An Associated Press reporter in northern Israel near the border heard Israeli drones buzzing overhead and the sound of artillery strikes from the Lebanese side.
The Israeli military said in a statement that “several suspects were identified arriving with vehicles to a number of areas in southern Lebanon, breaching the conditions of the ceasefire.” It said troops “opened fire toward them” and would “actively enforce violations of the ceasefire agreement.”
Israeli officials have said forces will be withdrawn gradually as it ensures that the agreement is being enforced. Israel has warned people not to return to areas where troops are deployed, and says it reserves the right to strike Hezbollah if it violates the terms of the truce.

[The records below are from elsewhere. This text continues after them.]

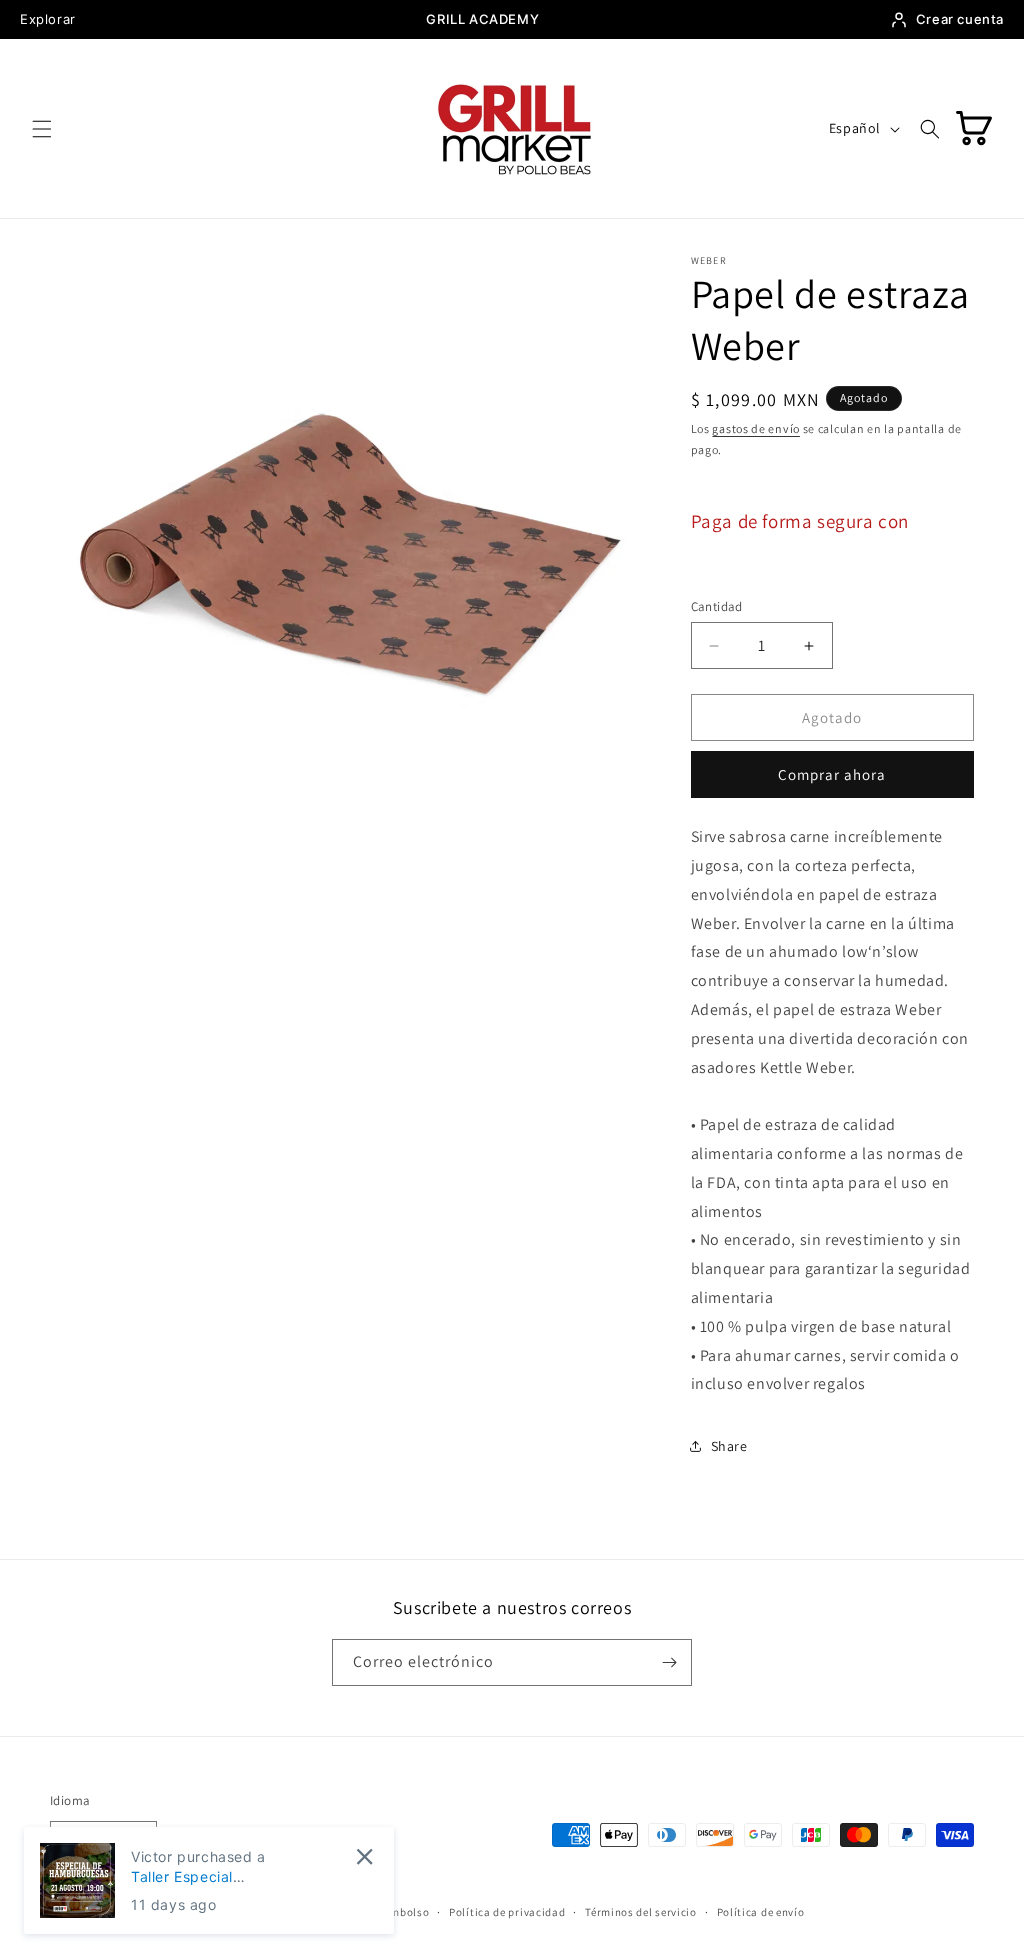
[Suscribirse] (669, 1662)
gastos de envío (756, 428)
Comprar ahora (832, 774)
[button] (42, 129)
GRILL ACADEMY (482, 19)
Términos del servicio (641, 1912)
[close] (364, 1856)
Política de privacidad (507, 1912)
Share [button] (729, 1446)
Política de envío (761, 1912)
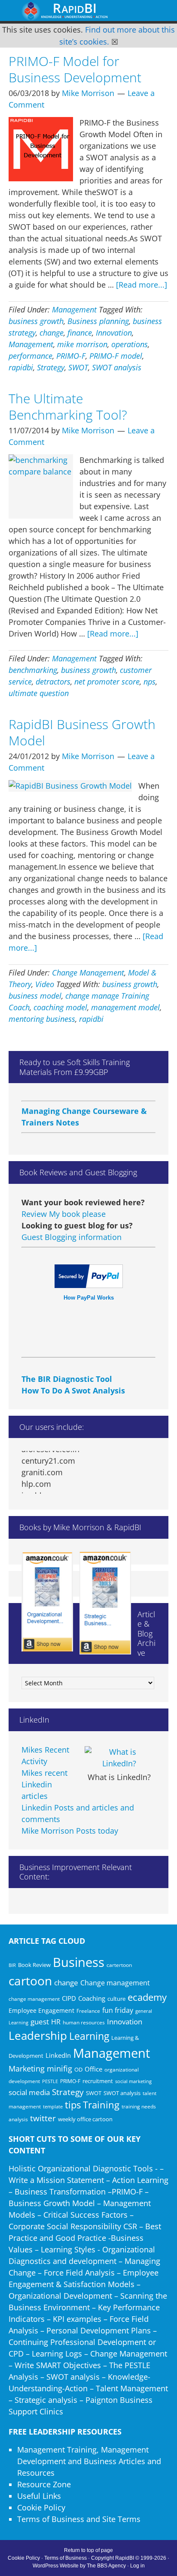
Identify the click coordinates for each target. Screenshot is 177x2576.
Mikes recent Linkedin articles (44, 1784)
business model (35, 996)
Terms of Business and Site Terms (78, 2519)
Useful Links (39, 2496)
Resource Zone (44, 2484)
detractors (53, 681)
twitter (43, 2118)
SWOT (78, 367)
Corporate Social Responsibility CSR (73, 2226)
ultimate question (39, 693)
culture (116, 1999)
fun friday (117, 2010)
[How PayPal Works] (89, 1285)
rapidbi (21, 367)
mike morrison (82, 344)
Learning (89, 2036)
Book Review (34, 1965)
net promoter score (107, 681)
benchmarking (33, 670)
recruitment (97, 2081)
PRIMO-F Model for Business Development (75, 69)
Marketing (27, 2068)
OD (78, 2069)
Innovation (114, 332)
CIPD (69, 1998)
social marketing (133, 2081)
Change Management (88, 972)
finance (79, 332)
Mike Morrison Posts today (69, 1830)
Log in (137, 2566)
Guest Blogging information (71, 1237)
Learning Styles (68, 2249)
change (52, 332)
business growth (36, 321)
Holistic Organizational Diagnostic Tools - (83, 2168)
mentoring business (42, 1019)
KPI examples (77, 2319)
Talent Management (132, 2388)
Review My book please (63, 1214)
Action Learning (140, 2180)
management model (125, 1007)
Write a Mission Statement (56, 2180)
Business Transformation (60, 2191)
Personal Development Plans (98, 2330)
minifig (59, 2068)
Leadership (38, 2035)
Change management (115, 1983)
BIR (12, 1965)
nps (149, 681)
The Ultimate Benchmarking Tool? (68, 406)
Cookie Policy (41, 2507)
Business (78, 1962)
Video (44, 984)
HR (56, 2022)
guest (40, 2022)
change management (34, 1998)
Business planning (98, 321)
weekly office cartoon (85, 2119)
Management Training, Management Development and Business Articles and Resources (89, 2461)
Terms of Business (65, 2558)
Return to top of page (88, 2550)
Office (93, 2069)
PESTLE (50, 2081)
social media (29, 2092)
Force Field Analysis (79, 2272)
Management (74, 309)
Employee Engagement (41, 2010)
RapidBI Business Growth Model (82, 732)
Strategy (50, 367)
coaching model (60, 1007)
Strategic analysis (46, 2400)
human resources (84, 2022)
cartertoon (119, 1965)
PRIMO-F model (115, 356)
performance (30, 356)
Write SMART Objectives (58, 2365)
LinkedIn (58, 2055)
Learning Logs (57, 2353)
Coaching (91, 1998)
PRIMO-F (70, 356)
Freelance (88, 2011)
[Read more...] (141, 284)
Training (101, 2105)
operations (129, 344)
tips (73, 2105)
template (53, 2106)
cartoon (30, 1981)
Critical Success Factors (85, 2215)
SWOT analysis (116, 367)
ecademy (147, 1997)
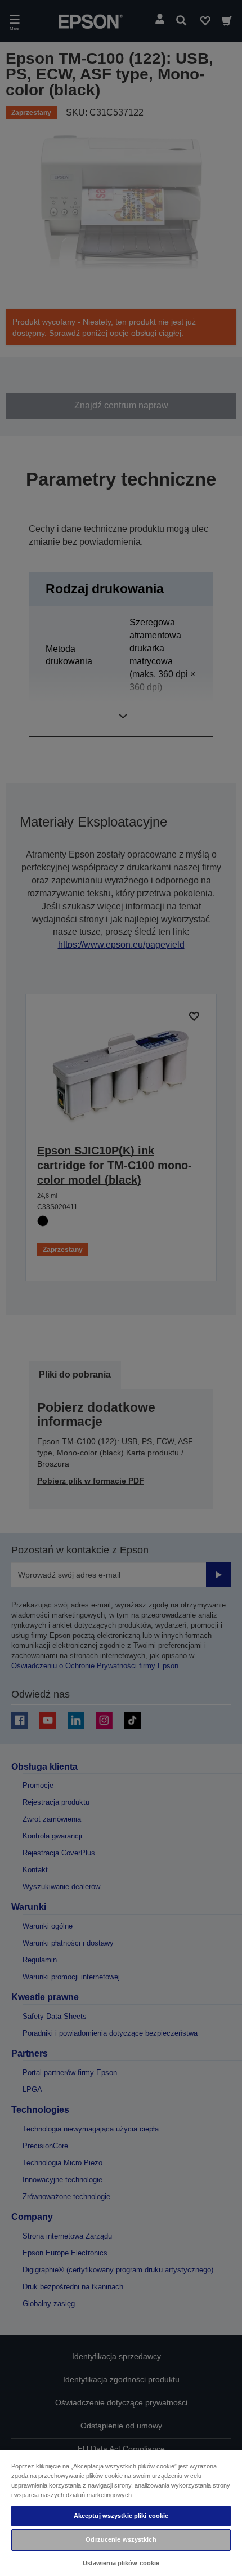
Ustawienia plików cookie (121, 2563)
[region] (121, 2512)
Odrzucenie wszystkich (121, 2539)
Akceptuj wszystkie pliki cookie (121, 2515)
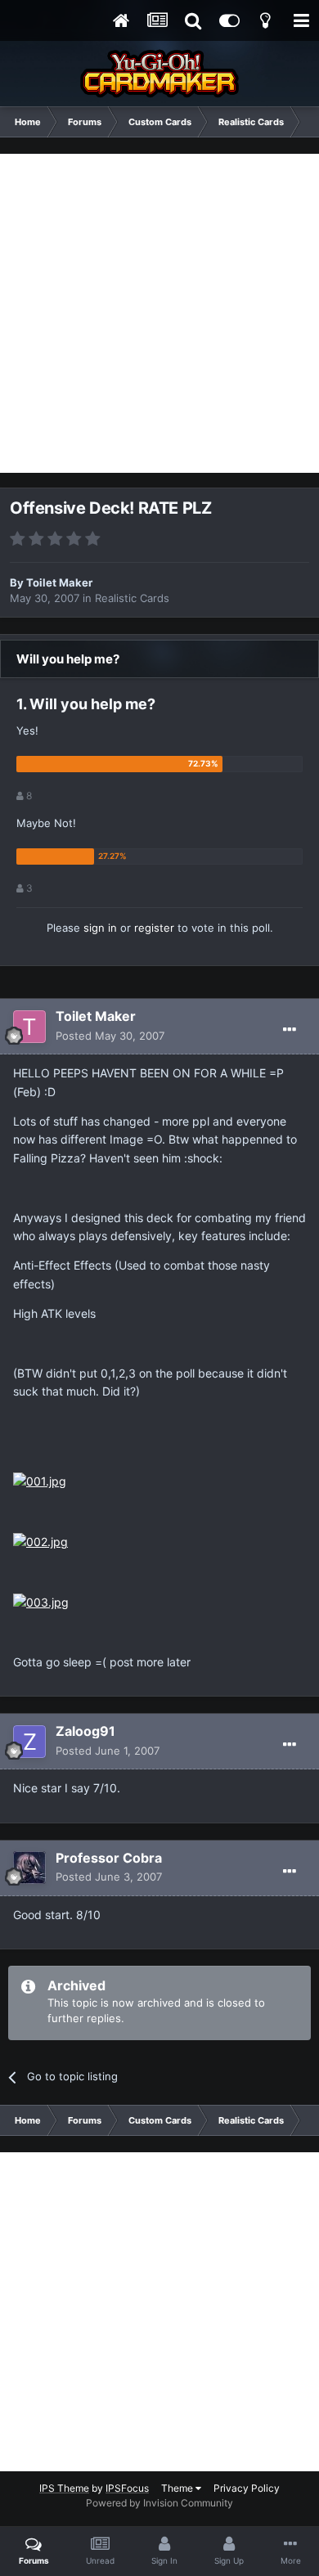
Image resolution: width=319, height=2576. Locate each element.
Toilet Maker (59, 582)
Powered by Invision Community (159, 2503)
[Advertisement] (159, 313)
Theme (178, 2488)
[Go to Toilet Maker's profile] (29, 1026)
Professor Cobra (109, 1858)
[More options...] (289, 1030)
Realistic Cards (132, 598)
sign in (100, 927)
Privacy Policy (246, 2488)
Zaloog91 (85, 1731)
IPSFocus (127, 2488)
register (154, 927)
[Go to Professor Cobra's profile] (29, 1867)
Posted (110, 1035)
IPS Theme (64, 2488)
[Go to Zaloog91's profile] (29, 1741)
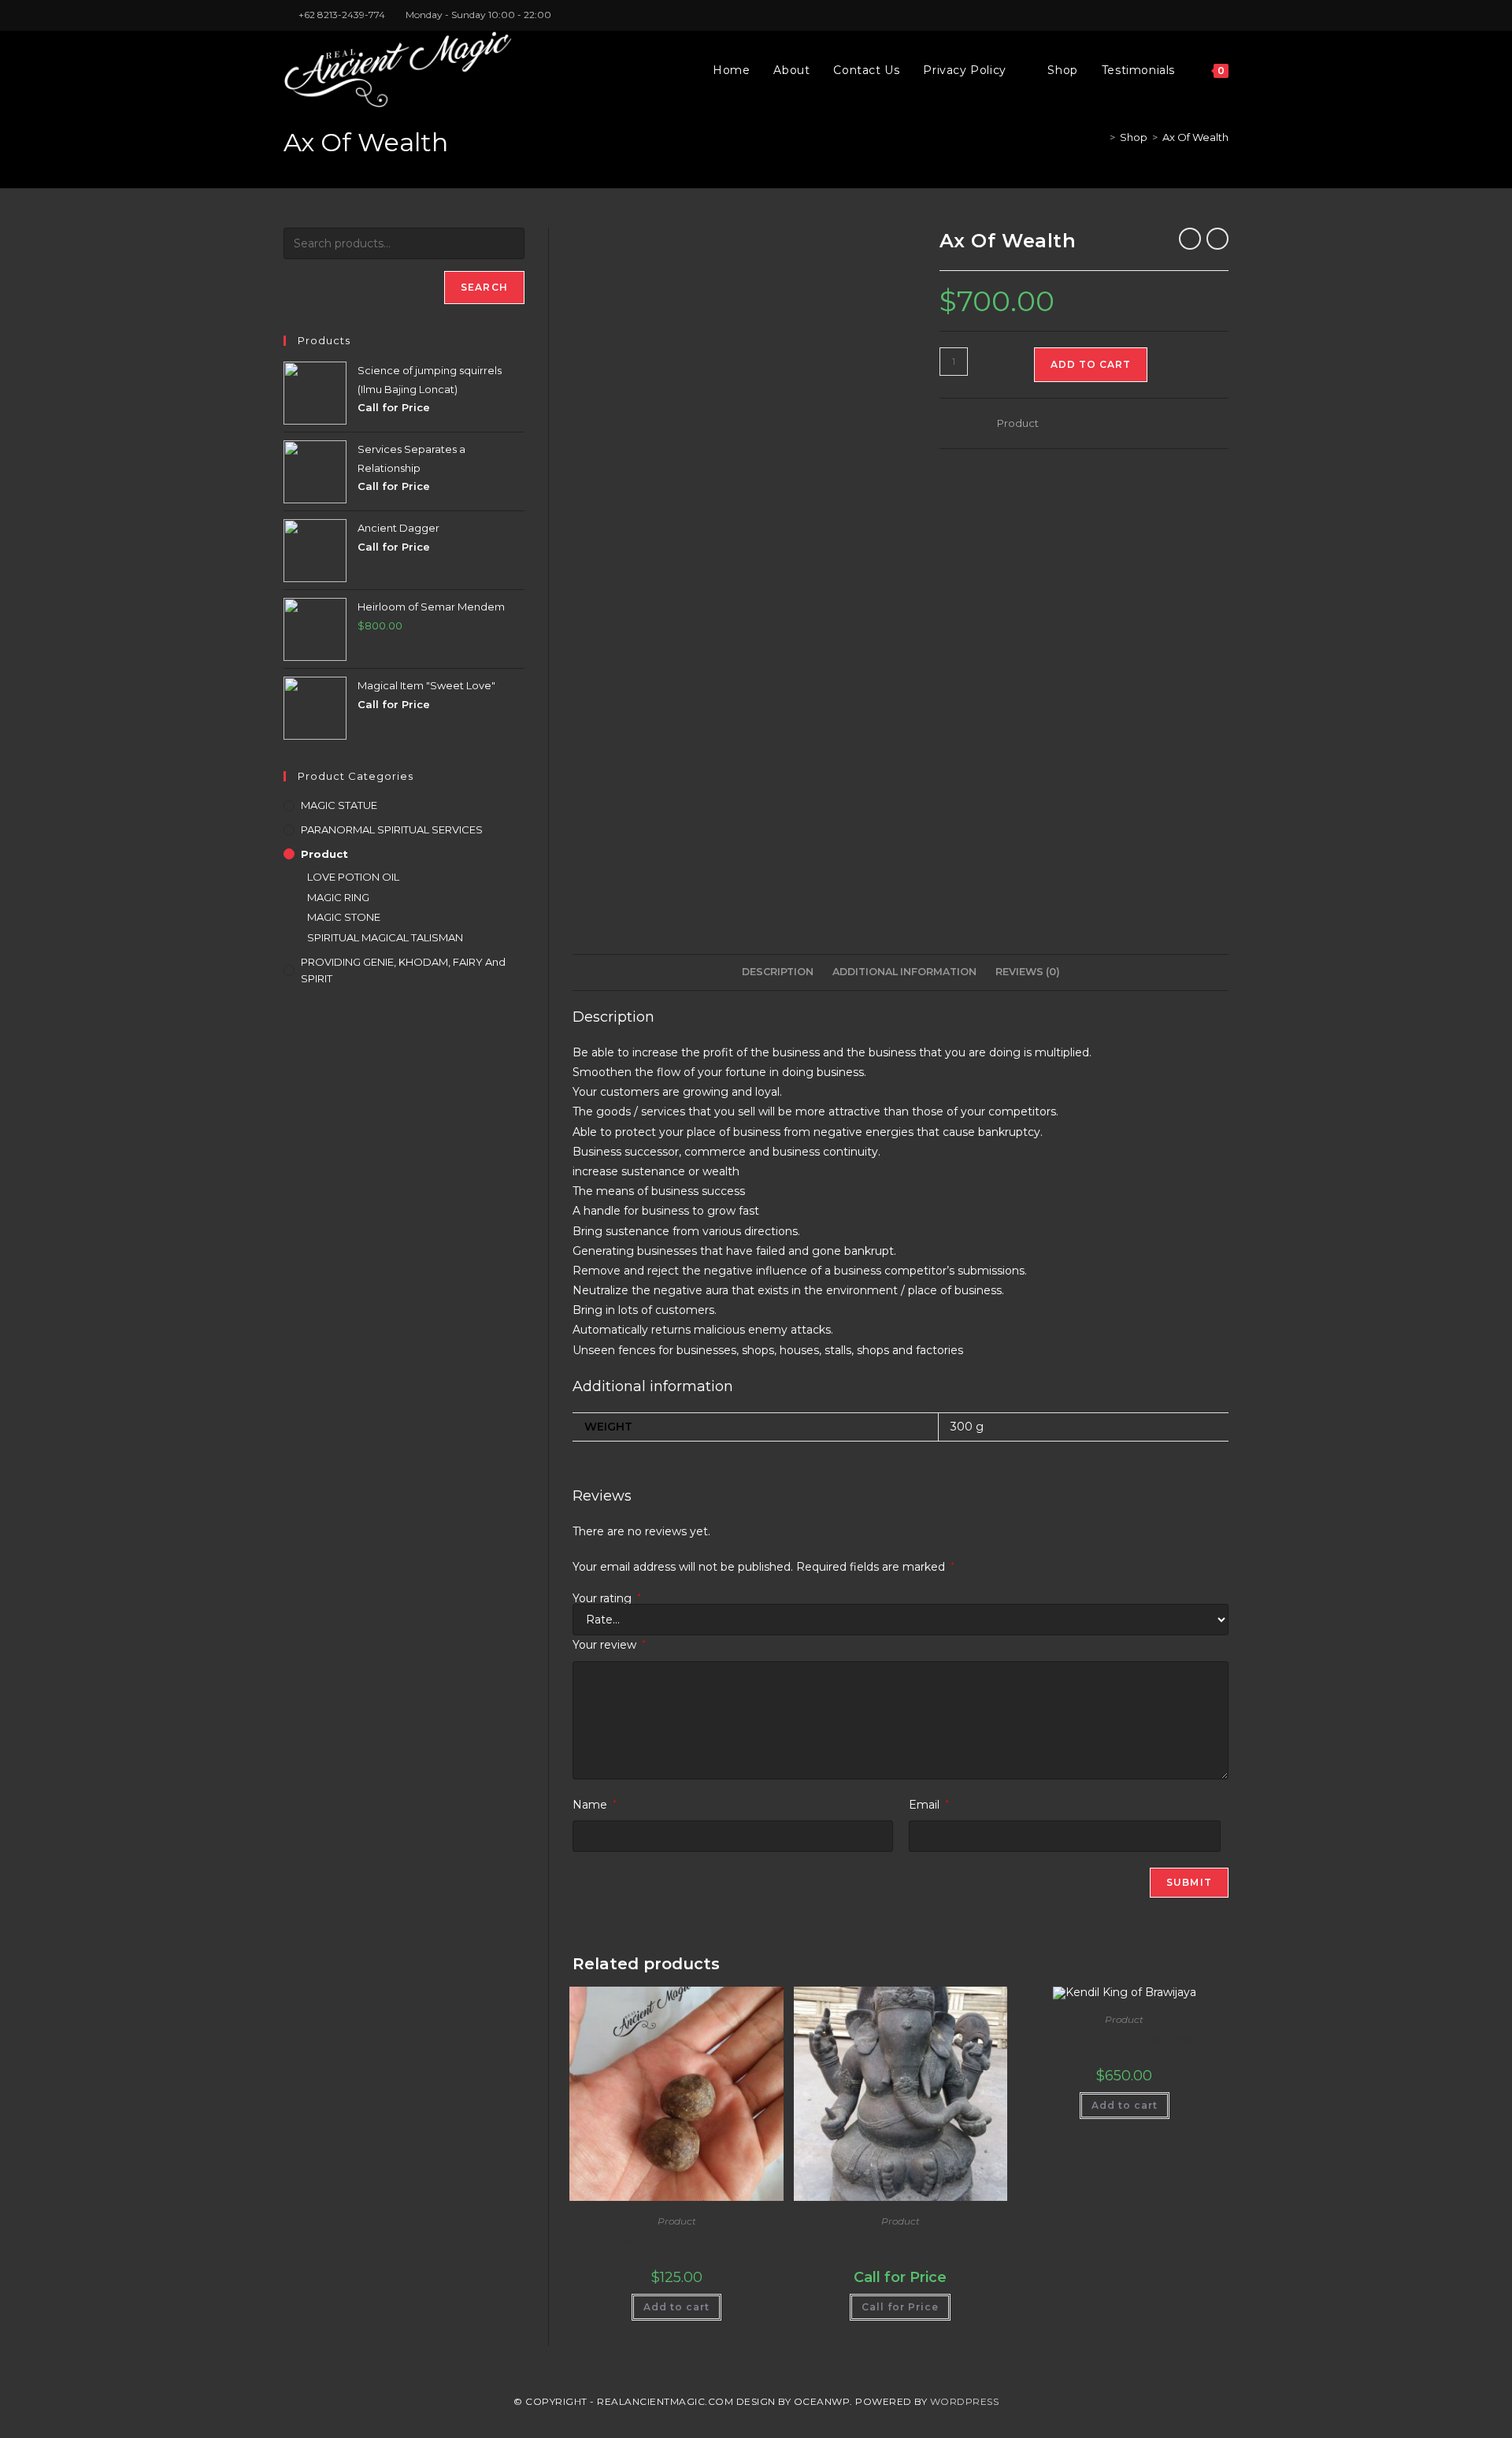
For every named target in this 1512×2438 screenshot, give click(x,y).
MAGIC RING (338, 897)
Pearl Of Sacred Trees (676, 2240)
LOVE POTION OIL (353, 876)
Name (595, 1805)
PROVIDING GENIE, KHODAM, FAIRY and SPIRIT (403, 970)
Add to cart (1091, 364)
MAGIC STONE (343, 917)
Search (484, 287)
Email (929, 1805)
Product (1018, 423)
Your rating (607, 1598)
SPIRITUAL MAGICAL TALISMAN (385, 937)
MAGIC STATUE (339, 805)
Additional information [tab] (904, 972)
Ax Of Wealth (1195, 137)
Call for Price (900, 2307)
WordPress (964, 2401)
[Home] (1101, 137)
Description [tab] (777, 972)
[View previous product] (1190, 239)
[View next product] (1217, 239)
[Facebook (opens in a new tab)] (1188, 15)
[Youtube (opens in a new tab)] (1221, 15)
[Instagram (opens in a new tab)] (1206, 15)
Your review (609, 1645)
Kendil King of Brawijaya (1124, 2039)
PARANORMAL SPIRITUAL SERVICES (392, 829)
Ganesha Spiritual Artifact (900, 2240)
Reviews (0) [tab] (1027, 972)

A Lebanese military official said Lebanese troops would gradually deploy in the south as Israeli troops withdraw. The official spoke on condition of anonymity because they were not authorized to brief media.
The ceasefire agreement announced late Tuesday ended 14 months of conflict between Israel and Hezbollah that began a day after Hamas' Oct. 7, 2023 attack out of Gaza, when the Lebanese Hezbollah group began firing rockets, drones and missiles in solidarity.
Israel retaliated with airstrikes, and the conflict steadily intensified for nearly a year before boiling over into all-out war in mid-September. The war in Gaza is still raging with no end in sight.
More than 3,760 people were killed by Israeli fire in Lebanon during the conflict, many of them civilians, according to Lebanese health officials. The fighting killed more than 70 people in Israel — over half of them civilians — as well as dozens of Israeli soldiers fighting in southern Lebanon.
Some 1.2 million people were displaced in Lebanon, and thousands began streaming back to their homes on Wednesday despite warnings from the Lebanese military and the Israeli army to stay out of certain areas. Some 50,000 people were displaced on the Israeli side, but few have returned and the communities near the northern border are still largely deserted.
In Menara, an Israeli community on the border with views into Lebanon, around three quarters of homes are damaged, some with collapsed roofs and burnt-out interiors. A few residents could be seen gathering their belongings on Thursday before leaving again.